◆ What this task involves
Every entry must come back exactly as it was given.
Segment Start: Supplied records
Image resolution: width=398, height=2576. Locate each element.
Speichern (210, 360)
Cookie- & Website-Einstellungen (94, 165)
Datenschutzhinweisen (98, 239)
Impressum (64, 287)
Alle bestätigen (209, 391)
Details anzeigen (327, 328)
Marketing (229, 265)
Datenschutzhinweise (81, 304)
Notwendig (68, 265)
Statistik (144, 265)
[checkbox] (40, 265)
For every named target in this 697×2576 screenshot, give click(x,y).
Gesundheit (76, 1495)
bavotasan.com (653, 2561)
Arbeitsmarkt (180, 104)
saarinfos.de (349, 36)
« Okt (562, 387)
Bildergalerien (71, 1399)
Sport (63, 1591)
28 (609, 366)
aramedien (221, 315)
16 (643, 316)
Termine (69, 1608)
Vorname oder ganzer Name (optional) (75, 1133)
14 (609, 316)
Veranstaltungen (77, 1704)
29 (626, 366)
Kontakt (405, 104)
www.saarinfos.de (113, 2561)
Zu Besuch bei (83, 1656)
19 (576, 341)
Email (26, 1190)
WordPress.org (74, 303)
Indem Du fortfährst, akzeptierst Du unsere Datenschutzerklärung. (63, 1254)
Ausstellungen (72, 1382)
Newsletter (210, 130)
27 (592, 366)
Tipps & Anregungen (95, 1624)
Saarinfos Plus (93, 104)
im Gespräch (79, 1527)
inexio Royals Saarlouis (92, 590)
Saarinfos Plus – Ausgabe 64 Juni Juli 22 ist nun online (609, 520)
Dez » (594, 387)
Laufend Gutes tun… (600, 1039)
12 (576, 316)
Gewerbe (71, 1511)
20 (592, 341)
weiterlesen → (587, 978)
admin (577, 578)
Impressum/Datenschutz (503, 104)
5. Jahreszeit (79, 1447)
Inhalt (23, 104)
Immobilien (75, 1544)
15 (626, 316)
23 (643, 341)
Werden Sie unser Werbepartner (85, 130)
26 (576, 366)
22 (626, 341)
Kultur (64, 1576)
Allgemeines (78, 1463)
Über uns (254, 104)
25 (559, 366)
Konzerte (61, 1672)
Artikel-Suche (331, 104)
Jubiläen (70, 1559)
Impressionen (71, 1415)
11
Segment End: Supplied records
◆ Exercise solution
Image resolution: width=398, height=2576. Locate each element.
Speichern (210, 360)
Cookie- & Website-Einstellungen (94, 165)
Datenschutzhinweisen (98, 239)
Impressum (64, 287)
Alle bestätigen (209, 391)
Details anzeigen (327, 328)
Marketing (229, 265)
Datenschutzhinweise (81, 304)
Notwendig (68, 265)
Statistik (144, 265)
[checkbox] (40, 265)
For every named target in this 697×2576 screenshot, give click(x,y).
Gesundheit (76, 1495)
bavotasan.com (653, 2561)
Arbeitsmarkt (180, 104)
saarinfos.de (349, 36)
« Okt (562, 387)
Bildergalerien (71, 1399)
Sport (63, 1591)
28 (609, 366)
aramedien (221, 315)
16 (643, 316)
Termine (69, 1608)
Vorname oder ganzer Name (optional) (75, 1133)
14 (609, 316)
Veranstaltungen (77, 1704)
29 (626, 366)
Kontakt (405, 104)
www.saarinfos.de (113, 2561)
Zu Besuch bei (83, 1656)
19 (576, 341)
Email (26, 1190)
WordPress.org (74, 303)
Indem Du fortfährst, akzeptierst Du unsere Datenschutzerklärung. (63, 1254)
Ausstellungen (72, 1382)
Newsletter (210, 130)
27 (592, 366)
Tipps & Anregungen (95, 1624)
Saarinfos Plus (93, 104)
im Gespräch (79, 1527)
inexio Royals Saarlouis (92, 590)
Saarinfos Plus – Ausgabe 64 Juni Juli 22 ist nun online (609, 520)
Dez » (594, 387)
Laufend Gutes tun… (600, 1039)
12 (576, 316)
Gewerbe (71, 1511)
20 (592, 341)
weiterlesen → (587, 978)
admin (577, 578)
Impressum/Datenschutz (503, 104)
5. Jahreszeit (79, 1447)
Inhalt (23, 104)
Immobilien (75, 1544)
15 (626, 316)
23 (643, 341)
Werden Sie unser Werbepartner (85, 130)
26 (576, 366)
22 (626, 341)
Kultur (64, 1576)
Allgemeines (78, 1463)
Über uns (254, 104)
25 (559, 366)
Konzerte (61, 1672)
Artikel-Suche (331, 104)
Jubiläen (70, 1559)
Impressionen (71, 1415)
11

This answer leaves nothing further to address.